= Your instructions =
Rewrite all of the entries below as a numbered list with each line as its own item, and leave out the blank lines.

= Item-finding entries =
▽

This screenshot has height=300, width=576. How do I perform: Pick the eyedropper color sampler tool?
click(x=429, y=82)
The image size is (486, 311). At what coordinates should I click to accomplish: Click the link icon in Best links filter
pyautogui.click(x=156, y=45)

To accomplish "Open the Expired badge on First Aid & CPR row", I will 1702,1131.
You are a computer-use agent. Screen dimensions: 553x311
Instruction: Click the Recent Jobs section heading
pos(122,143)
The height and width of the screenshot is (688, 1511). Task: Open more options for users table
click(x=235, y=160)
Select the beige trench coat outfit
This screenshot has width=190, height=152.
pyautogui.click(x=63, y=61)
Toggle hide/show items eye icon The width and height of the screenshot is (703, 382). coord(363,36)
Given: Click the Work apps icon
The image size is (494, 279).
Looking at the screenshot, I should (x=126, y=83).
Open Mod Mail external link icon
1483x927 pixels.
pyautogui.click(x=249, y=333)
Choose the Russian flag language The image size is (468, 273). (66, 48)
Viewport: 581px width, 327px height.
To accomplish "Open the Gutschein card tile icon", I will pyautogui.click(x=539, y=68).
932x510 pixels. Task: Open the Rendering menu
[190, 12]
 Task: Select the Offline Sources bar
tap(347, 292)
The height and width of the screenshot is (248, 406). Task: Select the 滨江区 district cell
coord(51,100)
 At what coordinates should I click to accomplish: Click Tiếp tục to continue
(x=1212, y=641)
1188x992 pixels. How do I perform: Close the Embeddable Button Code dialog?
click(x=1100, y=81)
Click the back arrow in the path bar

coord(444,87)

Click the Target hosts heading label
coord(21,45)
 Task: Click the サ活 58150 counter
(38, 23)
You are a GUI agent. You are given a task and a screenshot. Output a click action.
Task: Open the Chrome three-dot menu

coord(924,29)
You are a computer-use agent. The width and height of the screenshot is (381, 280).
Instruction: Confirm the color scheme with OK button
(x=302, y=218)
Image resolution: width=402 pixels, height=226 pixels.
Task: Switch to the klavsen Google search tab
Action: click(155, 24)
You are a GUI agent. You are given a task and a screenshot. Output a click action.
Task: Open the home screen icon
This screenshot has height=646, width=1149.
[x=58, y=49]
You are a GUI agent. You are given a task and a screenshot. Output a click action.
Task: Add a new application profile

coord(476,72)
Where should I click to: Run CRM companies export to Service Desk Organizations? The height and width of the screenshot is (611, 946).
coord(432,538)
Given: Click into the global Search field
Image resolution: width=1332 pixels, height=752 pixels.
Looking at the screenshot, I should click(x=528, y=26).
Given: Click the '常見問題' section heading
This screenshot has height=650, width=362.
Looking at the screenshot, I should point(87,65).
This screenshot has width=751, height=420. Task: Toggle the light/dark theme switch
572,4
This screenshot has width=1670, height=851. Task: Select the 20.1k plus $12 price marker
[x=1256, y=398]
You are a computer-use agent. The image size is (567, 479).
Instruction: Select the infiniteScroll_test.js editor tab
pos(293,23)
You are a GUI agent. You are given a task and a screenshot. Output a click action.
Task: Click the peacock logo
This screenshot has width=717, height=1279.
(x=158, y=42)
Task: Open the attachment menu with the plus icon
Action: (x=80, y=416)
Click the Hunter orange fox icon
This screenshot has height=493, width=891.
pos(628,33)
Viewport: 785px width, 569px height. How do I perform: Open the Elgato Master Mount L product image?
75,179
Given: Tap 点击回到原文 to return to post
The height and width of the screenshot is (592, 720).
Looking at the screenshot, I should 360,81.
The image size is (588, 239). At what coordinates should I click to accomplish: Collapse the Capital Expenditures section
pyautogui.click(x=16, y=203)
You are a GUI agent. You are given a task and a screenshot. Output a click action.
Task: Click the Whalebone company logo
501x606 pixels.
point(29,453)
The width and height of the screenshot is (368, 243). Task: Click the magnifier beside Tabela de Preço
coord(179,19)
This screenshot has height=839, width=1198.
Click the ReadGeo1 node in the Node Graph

△

= Result of this exercise =
1. This screenshot has height=300, width=576. How do I perform: Pick the eyedropper color sampler tool?
2. click(x=429, y=82)
3. The image size is (486, 311). At what coordinates should I click to accomplish: Click the link icon in Best links filter
4. pyautogui.click(x=156, y=45)
5. To accomplish "Open the Expired badge on First Aid & CPR row", I will 1702,1131.
6. You are a computer-use agent. Screen dimensions: 553x311
7. Instruction: Click the Recent Jobs section heading
8. pos(122,143)
9. The height and width of the screenshot is (688, 1511). Task: Open more options for users table
10. click(x=235, y=160)
11. Select the beige trench coat outfit
12. This screenshot has width=190, height=152.
13. pyautogui.click(x=63, y=61)
14. Toggle hide/show items eye icon The width and height of the screenshot is (703, 382). coord(363,36)
15. Given: Click the Work apps icon
16. The image size is (494, 279).
17. Looking at the screenshot, I should (x=126, y=83).
18. Open Mod Mail external link icon
19. 1483x927 pixels.
20. pyautogui.click(x=249, y=333)
21. Choose the Russian flag language The image size is (468, 273). (66, 48)
22. Viewport: 581px width, 327px height.
23. To accomplish "Open the Gutschein card tile icon", I will pyautogui.click(x=539, y=68).
24. 932x510 pixels. Task: Open the Rendering menu
25. [190, 12]
26.  Task: Select the Offline Sources bar
27. tap(347, 292)
28. The height and width of the screenshot is (248, 406). Task: Select the 滨江区 district cell
29. coord(51,100)
30.  At what coordinates should I click to accomplish: Click Tiếp tục to continue
31. (x=1212, y=641)
32. 1188x992 pixels. How do I perform: Close the Embeddable Button Code dialog?
33. click(x=1100, y=81)
34. Click the back arrow in the path bar
35. coord(444,87)
36. Click the Target hosts heading label
37. coord(21,45)
38.  Task: Click the サ活 58150 counter
39. (38, 23)
40. You are a GUI agent. You are given a task and a screenshot. Output a click action.
41. Task: Open the Chrome three-dot menu
42. coord(924,29)
43. You are a computer-use agent. The width and height of the screenshot is (381, 280).
44. Instruction: Confirm the color scheme with OK button
45. (x=302, y=218)
46. Image resolution: width=402 pixels, height=226 pixels.
47. Task: Switch to the klavsen Google search tab
48. Action: click(155, 24)
49. You are a GUI agent. You are given a task and a screenshot. Output a click action.
50. Task: Open the home screen icon
51. This screenshot has height=646, width=1149.
52. [x=58, y=49]
53. You are a GUI agent. You are given a task and a screenshot. Output a click action.
54. Task: Add a new application profile
55. coord(476,72)
56. Where should I click to: Run CRM companies export to Service Desk Organizations? The height and width of the screenshot is (611, 946).
57. coord(432,538)
58. Given: Click into the global Search field
59. Image resolution: width=1332 pixels, height=752 pixels.
60. Looking at the screenshot, I should click(x=528, y=26).
61. Given: Click the '常見問題' section heading
62. This screenshot has height=650, width=362.
63. Looking at the screenshot, I should point(87,65).
64. This screenshot has width=751, height=420. Task: Toggle the light/dark theme switch
65. 572,4
66. This screenshot has width=1670, height=851. Task: Select the 20.1k plus $12 price marker
67. [x=1256, y=398]
68. You are a computer-use agent. The image size is (567, 479).
69. Instruction: Select the infiniteScroll_test.js editor tab
70. pos(293,23)
71. You are a GUI agent. You are given a task and a screenshot. Output a click action.
72. Task: Click the peacock logo
73. This screenshot has width=717, height=1279.
74. (x=158, y=42)
75. Task: Open the attachment menu with the plus icon
76. Action: (x=80, y=416)
77. Click the Hunter orange fox icon
78. This screenshot has height=493, width=891.
79. pos(628,33)
80. Viewport: 785px width, 569px height. How do I perform: Open the Elgato Master Mount L product image?
81. 75,179
82. Given: Tap 点击回到原文 to return to post
83. The height and width of the screenshot is (592, 720).
84. Looking at the screenshot, I should 360,81.
85. The image size is (588, 239). At what coordinates should I click to accomplish: Collapse the Capital Expenditures section
86. pyautogui.click(x=16, y=203)
87. You are a GUI agent. You are given a task and a screenshot. Output a click action.
88. Task: Click the Whalebone company logo
89. 501x606 pixels.
90. point(29,453)
91. The width and height of the screenshot is (368, 243). Task: Click the magnifier beside Tabela de Preço
92. coord(179,19)
93. This screenshot has height=839, width=1198.
94. Click the ReadGeo1 node in the Node Graph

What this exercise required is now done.